▶ [TRY IT]
A word-for-word copy of the following listing is needed. Leave out its images.

▶ [DATASET EXCERPTS]
== Segment start ==

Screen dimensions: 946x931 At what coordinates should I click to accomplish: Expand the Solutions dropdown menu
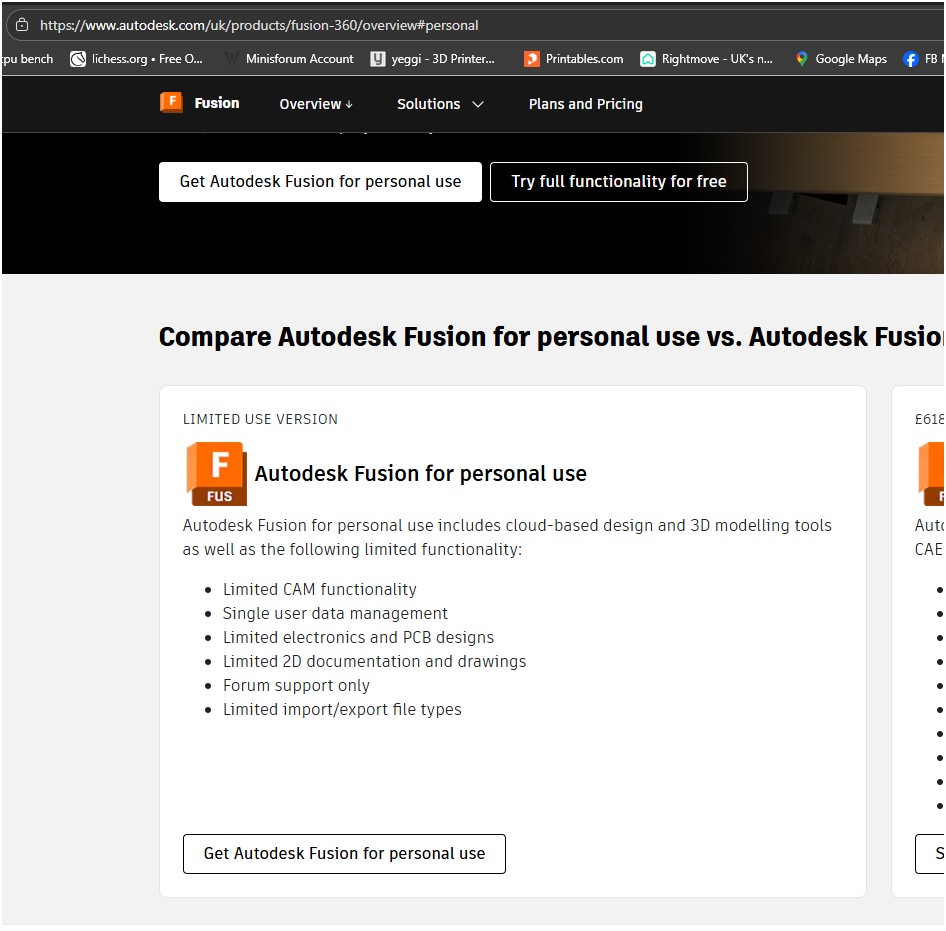428,104
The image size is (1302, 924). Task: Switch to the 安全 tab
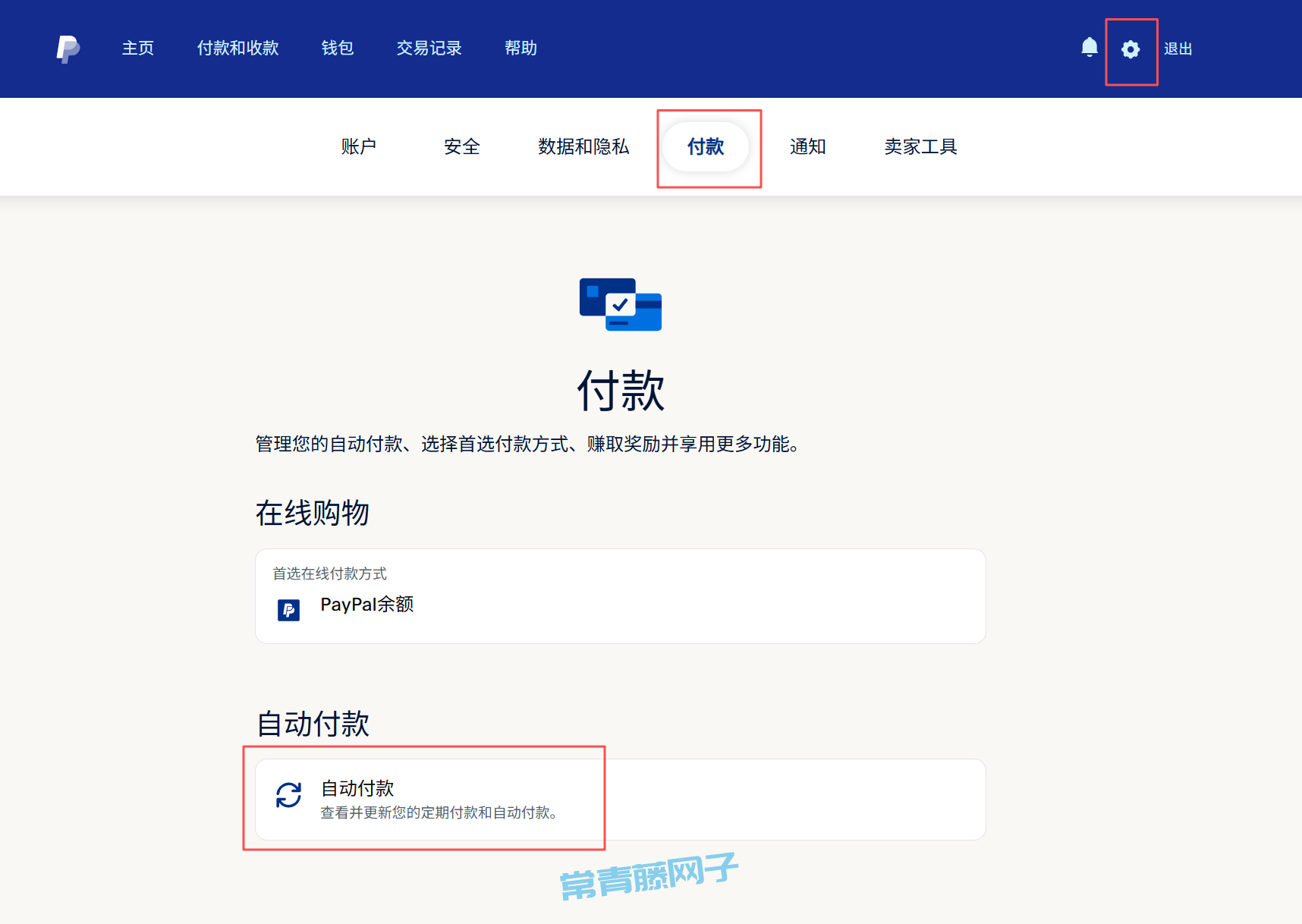(x=461, y=146)
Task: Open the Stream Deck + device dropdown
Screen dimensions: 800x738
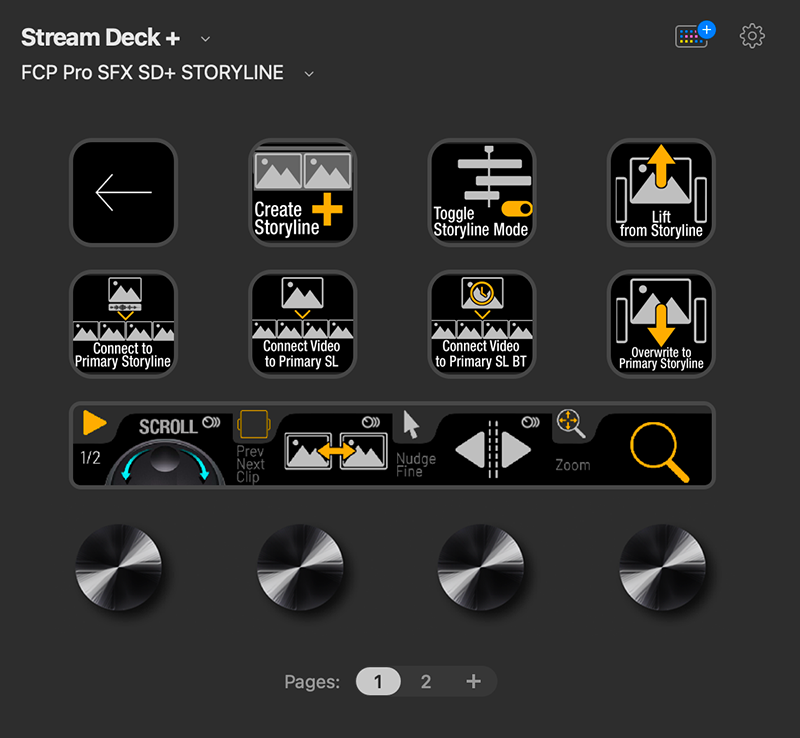Action: 204,38
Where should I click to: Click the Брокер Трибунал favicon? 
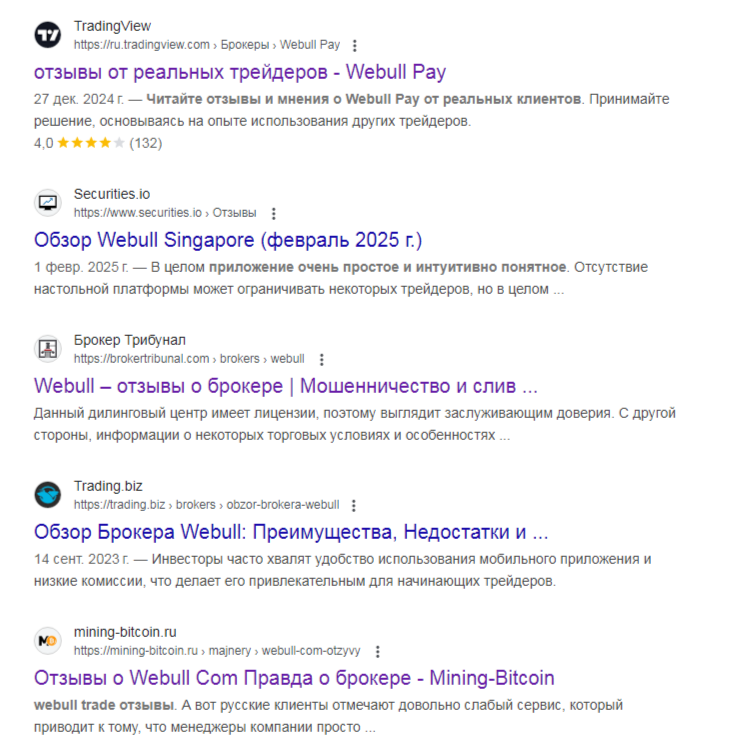tap(48, 349)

== Segment end ==

▶ [RESPONSE BELOW]
Screen dimensions: 946x931 At what coordinates should I click to accomplish: Expand the Solutions dropdown menu
428,104
The image size is (1302, 924). Task: Switch to the 安全 tab
(x=461, y=146)
Task: Open the Stream Deck + device dropdown
Screen dimensions: 800x738
Action: 204,38
Where should I click to: Click the Брокер Трибунал favicon? 
tap(48, 349)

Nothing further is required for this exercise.